Agave Ponce is also contributing $2 million toward improvements at Ponce Circle Park and changing the contribution to the city’s trolley program from a 25-year commitment to a $2.5 million upfront payment.
In addition to the design change, commissioners also approved changes to the project’s development agreement in an effort to address concerns from neighbors.
Charlene and Jorge Betancourt, a couple living near the project, and other neighbors have met with city leaders and are hoping to see improvements on streets like Santander and Palermo avenues. They said previous promises of streetscape improvements date back to the previous Old Spanish Village project.
“Not one neighbor here complained about that project. We were like, yeah build something. We don’t care what it is, just build it,” Charlene Betancourt said.
At some of the properties on or near Ponce de Leon Boulevard, the green tarps covering the fences are worn. In other spots trash and debris have piled up in the gaps between the sidewalk and the fence. The sidewalks are also higher than the street at some intersections and some neighbors have suffered injuries from slipping and falling.

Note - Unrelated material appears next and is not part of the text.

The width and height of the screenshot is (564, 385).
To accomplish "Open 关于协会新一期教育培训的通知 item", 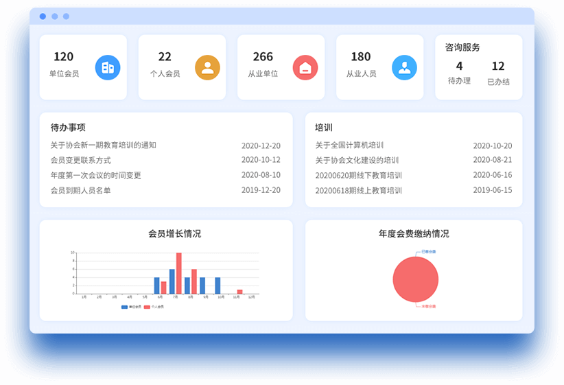I will pos(103,145).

“We could understand if it’s two years or three years but it’s almost 10 years. We need this done already,” Jorge Betancourt said.
With those concerns in mind, the developer is now required to start the off-site improvements within six months after getting an initial building permit. The developer also has to provide a performance bond to the city for the work and a separate bond ensuring that they will pay to restore the site if the project is abandoned.
“This way it’s a good faith from the developer and regardless they’re going to pay for this,” Mayor Jim Cason said. “So the neighbors are going to get their improvements regardless of what happens with the economy or anything else that could happen.”
More significant repairs will also required to be made around the development site within the next two months. The project is expected to be substantially completed in 2020 or 2021.